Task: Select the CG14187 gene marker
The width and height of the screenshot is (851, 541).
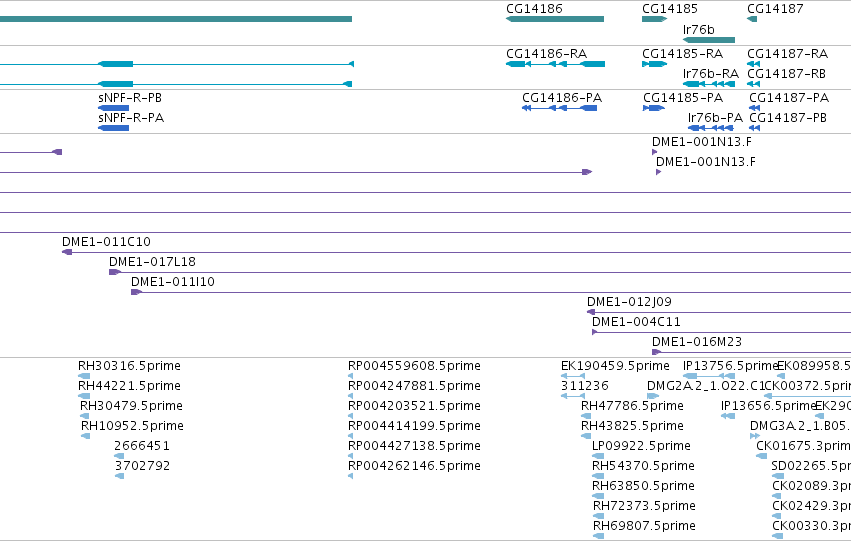Action: (x=752, y=19)
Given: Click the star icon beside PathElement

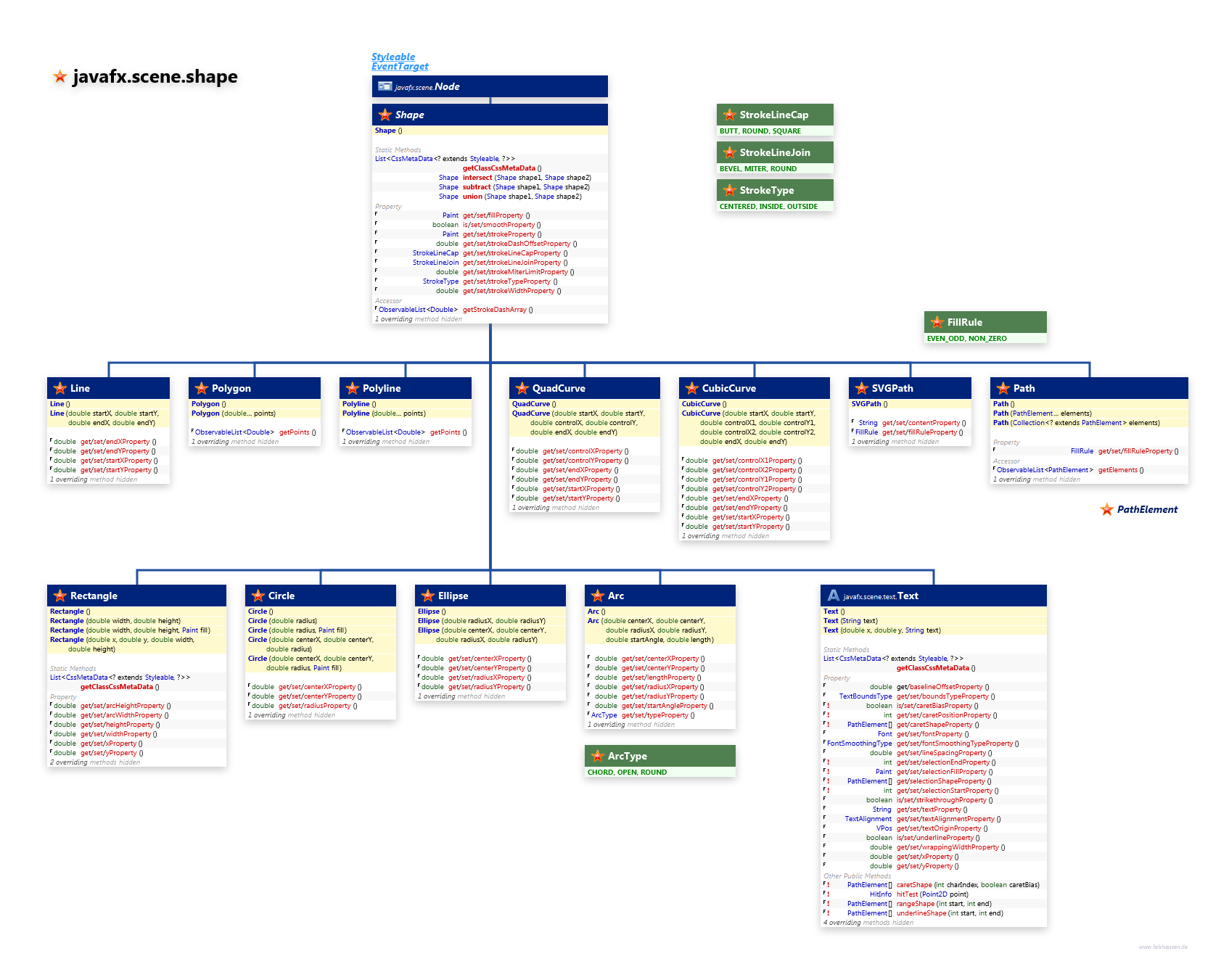Looking at the screenshot, I should [x=1106, y=509].
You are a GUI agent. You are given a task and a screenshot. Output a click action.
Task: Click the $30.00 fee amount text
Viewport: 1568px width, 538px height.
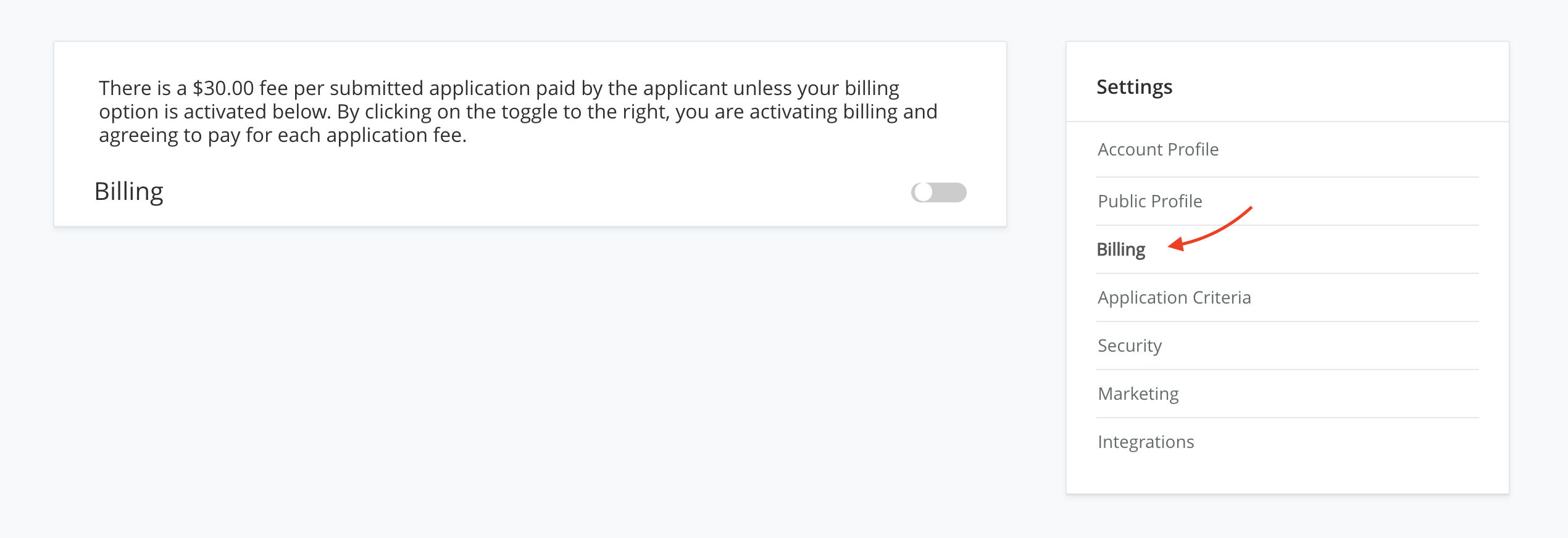coord(223,88)
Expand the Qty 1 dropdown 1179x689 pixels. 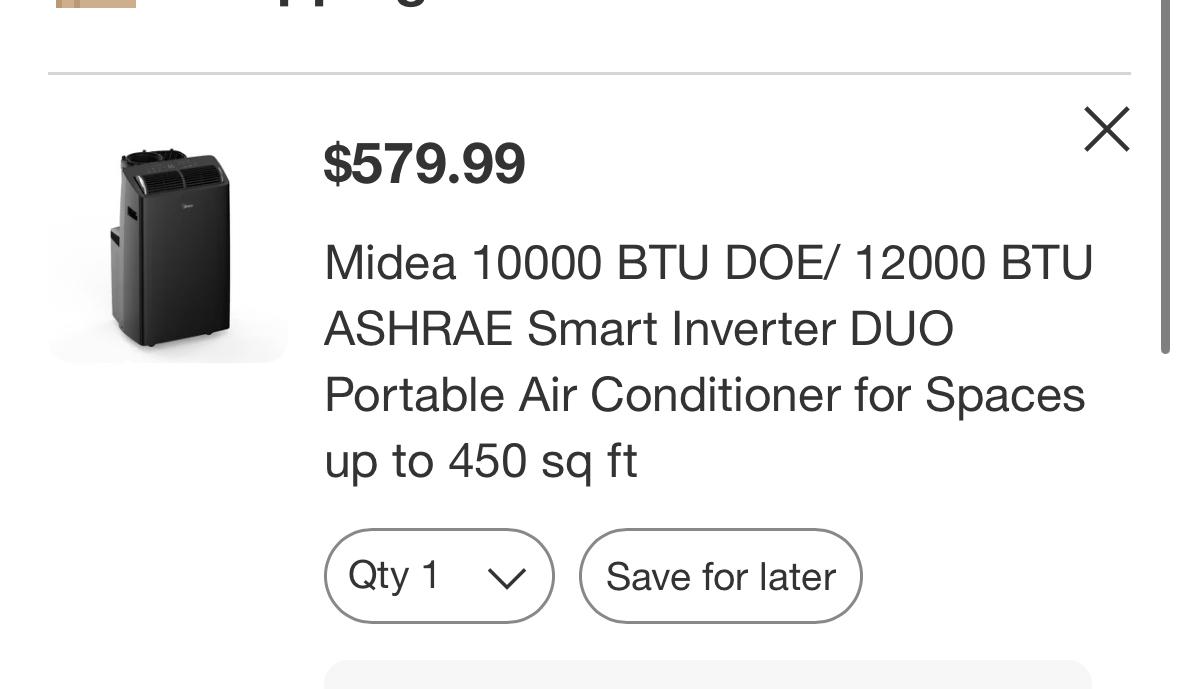click(438, 576)
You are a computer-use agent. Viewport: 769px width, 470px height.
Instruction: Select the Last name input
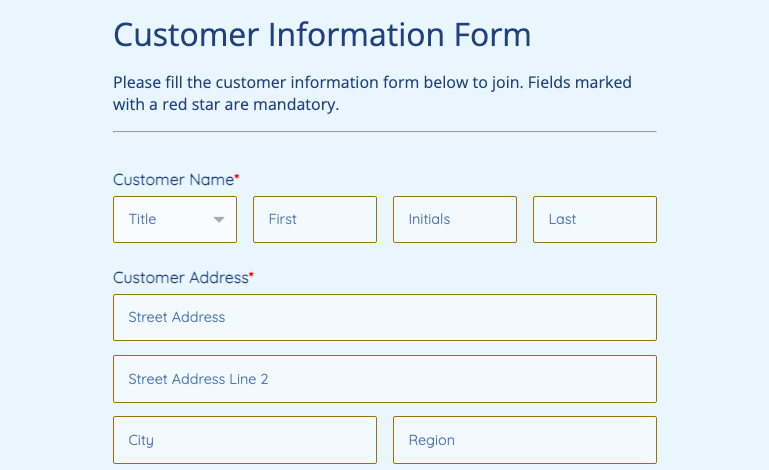point(594,219)
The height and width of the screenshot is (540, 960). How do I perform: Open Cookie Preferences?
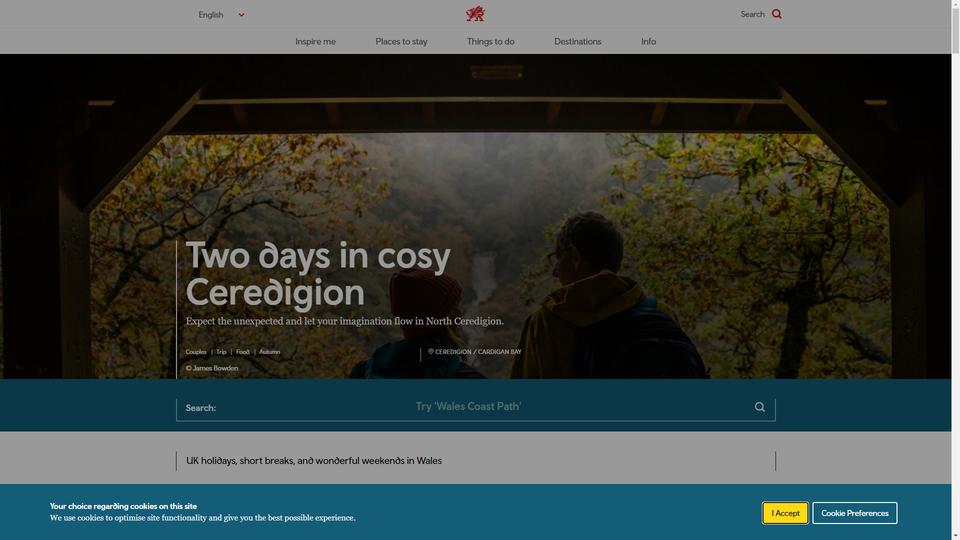click(855, 513)
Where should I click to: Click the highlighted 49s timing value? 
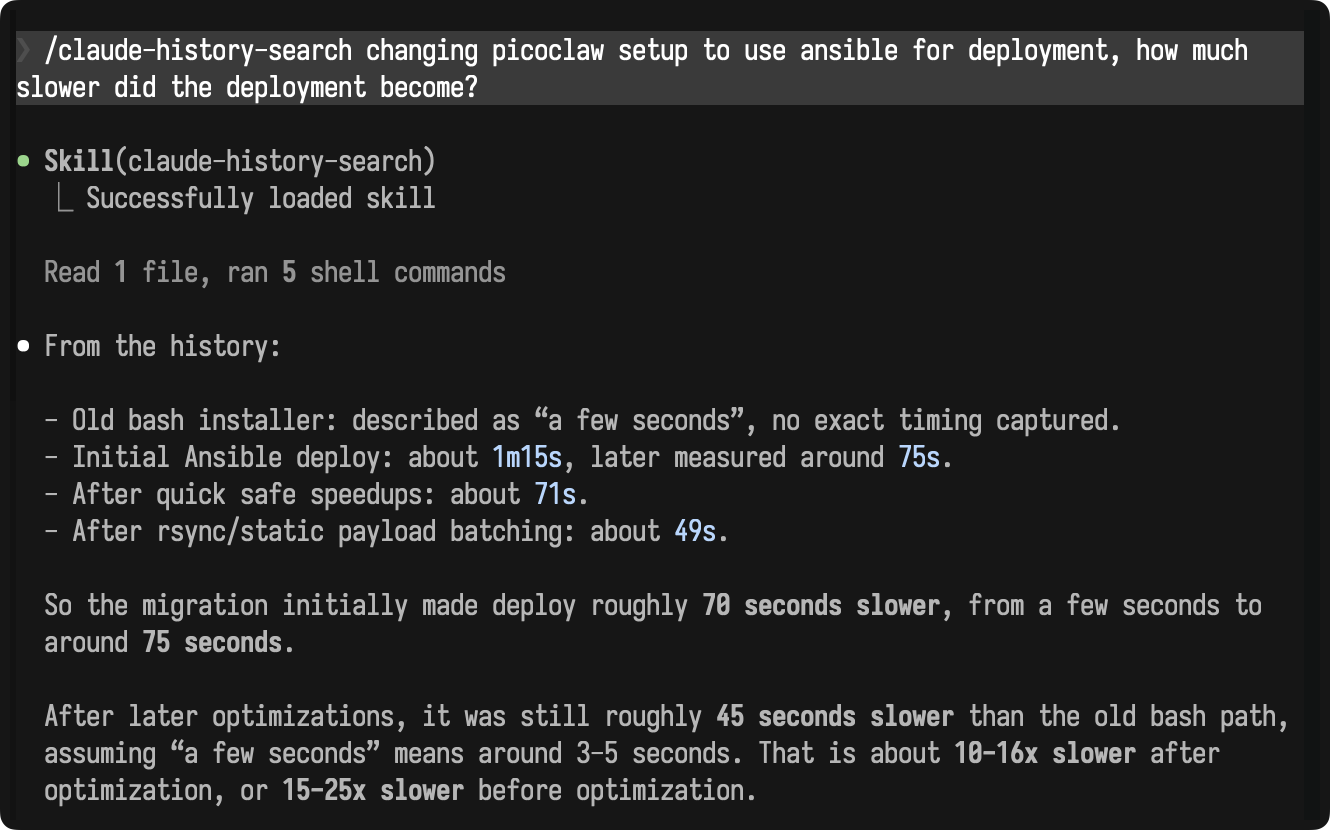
^^^^
▶ _ACTIVITY_:
Filter the data above, keeping only lines that include the string "agent".

▶ _WRITTEN ANSWER_:
You are a GUI agent. You are given a task and a screenshot. Output a click action.
You are a computer-use agent. Viewport: 769px width, 470px height.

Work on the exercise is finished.